Requirements: Please copy every one of the items below word for word, keeping each line intact and in its original order.

Input:
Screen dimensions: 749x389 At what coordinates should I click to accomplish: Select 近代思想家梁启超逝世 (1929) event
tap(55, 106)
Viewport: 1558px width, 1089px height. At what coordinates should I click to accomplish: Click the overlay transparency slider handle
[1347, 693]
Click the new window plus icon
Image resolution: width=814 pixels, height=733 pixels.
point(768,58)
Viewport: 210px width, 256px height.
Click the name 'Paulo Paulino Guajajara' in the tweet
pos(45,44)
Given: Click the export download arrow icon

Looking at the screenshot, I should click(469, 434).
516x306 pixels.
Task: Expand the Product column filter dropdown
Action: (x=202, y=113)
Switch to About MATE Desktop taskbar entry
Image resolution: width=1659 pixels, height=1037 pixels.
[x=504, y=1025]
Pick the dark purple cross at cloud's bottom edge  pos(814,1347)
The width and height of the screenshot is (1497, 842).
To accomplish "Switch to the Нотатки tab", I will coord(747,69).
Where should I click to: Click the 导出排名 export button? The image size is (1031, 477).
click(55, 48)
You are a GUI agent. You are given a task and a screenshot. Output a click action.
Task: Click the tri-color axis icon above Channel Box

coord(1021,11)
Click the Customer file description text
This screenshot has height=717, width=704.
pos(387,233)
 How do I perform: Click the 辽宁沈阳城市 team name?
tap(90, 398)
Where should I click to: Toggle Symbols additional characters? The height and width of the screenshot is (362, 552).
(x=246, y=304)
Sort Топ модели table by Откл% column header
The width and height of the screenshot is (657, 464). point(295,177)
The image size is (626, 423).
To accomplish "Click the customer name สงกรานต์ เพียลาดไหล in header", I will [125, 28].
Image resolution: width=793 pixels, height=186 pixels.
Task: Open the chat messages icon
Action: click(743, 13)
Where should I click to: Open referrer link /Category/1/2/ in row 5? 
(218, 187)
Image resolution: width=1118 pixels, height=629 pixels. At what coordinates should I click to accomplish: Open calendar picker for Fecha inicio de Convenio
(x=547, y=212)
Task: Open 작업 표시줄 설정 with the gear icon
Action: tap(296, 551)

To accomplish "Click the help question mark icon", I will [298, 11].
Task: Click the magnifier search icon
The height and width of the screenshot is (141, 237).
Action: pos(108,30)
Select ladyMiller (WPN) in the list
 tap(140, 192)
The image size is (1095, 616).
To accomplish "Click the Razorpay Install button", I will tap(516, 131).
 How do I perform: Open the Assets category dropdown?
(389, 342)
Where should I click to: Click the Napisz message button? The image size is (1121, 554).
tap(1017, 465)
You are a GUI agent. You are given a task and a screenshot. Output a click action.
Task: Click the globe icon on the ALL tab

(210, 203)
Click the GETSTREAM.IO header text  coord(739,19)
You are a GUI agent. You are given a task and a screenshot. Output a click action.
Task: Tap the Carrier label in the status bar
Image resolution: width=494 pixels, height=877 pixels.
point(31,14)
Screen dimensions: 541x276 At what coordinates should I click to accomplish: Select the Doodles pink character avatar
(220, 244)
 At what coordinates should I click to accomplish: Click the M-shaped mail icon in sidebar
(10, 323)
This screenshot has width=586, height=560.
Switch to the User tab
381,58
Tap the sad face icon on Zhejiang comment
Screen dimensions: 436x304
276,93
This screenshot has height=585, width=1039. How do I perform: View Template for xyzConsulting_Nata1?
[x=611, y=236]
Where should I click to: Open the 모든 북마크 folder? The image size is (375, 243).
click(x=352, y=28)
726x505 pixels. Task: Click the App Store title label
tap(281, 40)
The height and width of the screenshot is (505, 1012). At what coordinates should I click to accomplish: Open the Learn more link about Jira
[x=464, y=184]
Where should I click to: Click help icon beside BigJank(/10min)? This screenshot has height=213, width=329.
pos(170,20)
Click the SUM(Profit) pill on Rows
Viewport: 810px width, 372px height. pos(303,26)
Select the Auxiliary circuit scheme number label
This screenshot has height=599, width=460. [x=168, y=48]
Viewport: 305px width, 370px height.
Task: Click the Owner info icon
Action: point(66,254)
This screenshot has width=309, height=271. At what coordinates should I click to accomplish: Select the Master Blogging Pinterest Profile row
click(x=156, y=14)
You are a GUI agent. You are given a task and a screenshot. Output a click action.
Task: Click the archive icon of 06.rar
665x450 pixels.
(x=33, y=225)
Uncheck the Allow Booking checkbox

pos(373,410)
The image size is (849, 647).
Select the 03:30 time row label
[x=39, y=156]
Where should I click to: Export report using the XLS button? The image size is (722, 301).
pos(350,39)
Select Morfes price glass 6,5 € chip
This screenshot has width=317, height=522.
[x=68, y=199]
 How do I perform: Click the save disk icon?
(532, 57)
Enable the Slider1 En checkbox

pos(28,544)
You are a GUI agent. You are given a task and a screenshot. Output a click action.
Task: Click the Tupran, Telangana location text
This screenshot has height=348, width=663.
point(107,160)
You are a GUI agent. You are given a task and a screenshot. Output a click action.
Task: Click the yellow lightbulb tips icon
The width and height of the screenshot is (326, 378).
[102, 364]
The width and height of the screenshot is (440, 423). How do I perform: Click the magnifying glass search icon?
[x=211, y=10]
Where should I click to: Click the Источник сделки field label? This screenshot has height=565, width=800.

Solved problem:
Screen dimensions: 749x389 At what coordinates should I click to accomplish: Select 近代思想家梁启超逝世 (1929) event
tap(55, 106)
Viewport: 1558px width, 1089px height. At what coordinates should I click to accomplish: Click the overlay transparency slider handle
[1347, 693]
Click the new window plus icon
Image resolution: width=814 pixels, height=733 pixels.
point(768,58)
Viewport: 210px width, 256px height.
Click the name 'Paulo Paulino Guajajara' in the tweet
pos(45,44)
Given: Click the export download arrow icon

Looking at the screenshot, I should click(469, 434).
516x306 pixels.
Task: Expand the Product column filter dropdown
Action: (x=202, y=113)
Switch to About MATE Desktop taskbar entry
Image resolution: width=1659 pixels, height=1037 pixels.
[x=504, y=1025]
Pick the dark purple cross at cloud's bottom edge  pos(814,1347)
The width and height of the screenshot is (1497, 842).
To accomplish "Switch to the Нотатки tab", I will coord(747,69).
Where should I click to: Click the 导出排名 export button? The image size is (1031, 477).
click(55, 48)
You are a GUI agent. You are given a task and a screenshot. Output a click action.
Task: Click the tri-color axis icon above Channel Box

coord(1021,11)
Click the Customer file description text
This screenshot has height=717, width=704.
pos(387,233)
 How do I perform: Click the 辽宁沈阳城市 team name?
tap(90, 398)
Where should I click to: Toggle Symbols additional characters? The height and width of the screenshot is (362, 552).
(x=246, y=304)
Sort Топ модели table by Откл% column header
The width and height of the screenshot is (657, 464). point(295,177)
The image size is (626, 423).
To accomplish "Click the customer name สงกรานต์ เพียลาดไหล in header", I will [125, 28].
Image resolution: width=793 pixels, height=186 pixels.
Task: Open the chat messages icon
Action: click(743, 13)
Where should I click to: Open referrer link /Category/1/2/ in row 5? 
(218, 187)
Image resolution: width=1118 pixels, height=629 pixels. At what coordinates should I click to accomplish: Open calendar picker for Fecha inicio de Convenio
(x=547, y=212)
Task: Open 작업 표시줄 설정 with the gear icon
Action: tap(296, 551)

To accomplish "Click the help question mark icon", I will [298, 11].
Task: Click the magnifier search icon
The height and width of the screenshot is (141, 237).
Action: pos(108,30)
Select ladyMiller (WPN) in the list
 tap(140, 192)
The image size is (1095, 616).
To accomplish "Click the Razorpay Install button", I will tap(516, 131).
 How do I perform: Open the Assets category dropdown?
(389, 342)
Where should I click to: Click the Napisz message button? The image size is (1121, 554).
tap(1017, 465)
You are a GUI agent. You are given a task and a screenshot. Output a click action.
Task: Click the globe icon on the ALL tab

(210, 203)
Click the GETSTREAM.IO header text  coord(739,19)
You are a GUI agent. You are given a task and a screenshot. Output a click action.
Task: Tap the Carrier label in the status bar
Image resolution: width=494 pixels, height=877 pixels.
point(31,14)
Screen dimensions: 541x276 At what coordinates should I click to accomplish: Select the Doodles pink character avatar
(220, 244)
 At what coordinates should I click to accomplish: Click the M-shaped mail icon in sidebar
(10, 323)
This screenshot has width=586, height=560.
Switch to the User tab
381,58
Tap the sad face icon on Zhejiang comment
Screen dimensions: 436x304
276,93
This screenshot has height=585, width=1039. How do I perform: View Template for xyzConsulting_Nata1?
[x=611, y=236]
Where should I click to: Open the 모든 북마크 folder? The image size is (375, 243).
click(x=352, y=28)
726x505 pixels. Task: Click the App Store title label
tap(281, 40)
The height and width of the screenshot is (505, 1012). At what coordinates should I click to accomplish: Open the Learn more link about Jira
[x=464, y=184]
Where should I click to: Click help icon beside BigJank(/10min)? This screenshot has height=213, width=329.
pos(170,20)
Click the SUM(Profit) pill on Rows
Viewport: 810px width, 372px height. pos(303,26)
Select the Auxiliary circuit scheme number label
This screenshot has height=599, width=460. [x=168, y=48]
Viewport: 305px width, 370px height.
Task: Click the Owner info icon
Action: point(66,254)
This screenshot has width=309, height=271. At what coordinates should I click to accomplish: Select the Master Blogging Pinterest Profile row
click(x=156, y=14)
You are a GUI agent. You are given a task and a screenshot. Output a click action.
Task: Click the archive icon of 06.rar
665x450 pixels.
(x=33, y=225)
Uncheck the Allow Booking checkbox

pos(373,410)
The image size is (849, 647).
Select the 03:30 time row label
[x=39, y=156]
Where should I click to: Export report using the XLS button? The image size is (722, 301).
pos(350,39)
Select Morfes price glass 6,5 € chip
This screenshot has width=317, height=522.
[x=68, y=199]
 How do I perform: Click the save disk icon?
(532, 57)
Enable the Slider1 En checkbox

pos(28,544)
You are a GUI agent. You are given a task and a screenshot. Output a click action.
Task: Click the Tupran, Telangana location text
This screenshot has height=348, width=663.
point(107,160)
You are a GUI agent. You are given a task and a screenshot. Output a click action.
Task: Click the yellow lightbulb tips icon
The width and height of the screenshot is (326, 378).
[102, 364]
The width and height of the screenshot is (440, 423). How do I perform: Click the magnifying glass search icon?
[x=211, y=10]
Where should I click to: Click the Источник сделки field label? This screenshot has height=565, width=800.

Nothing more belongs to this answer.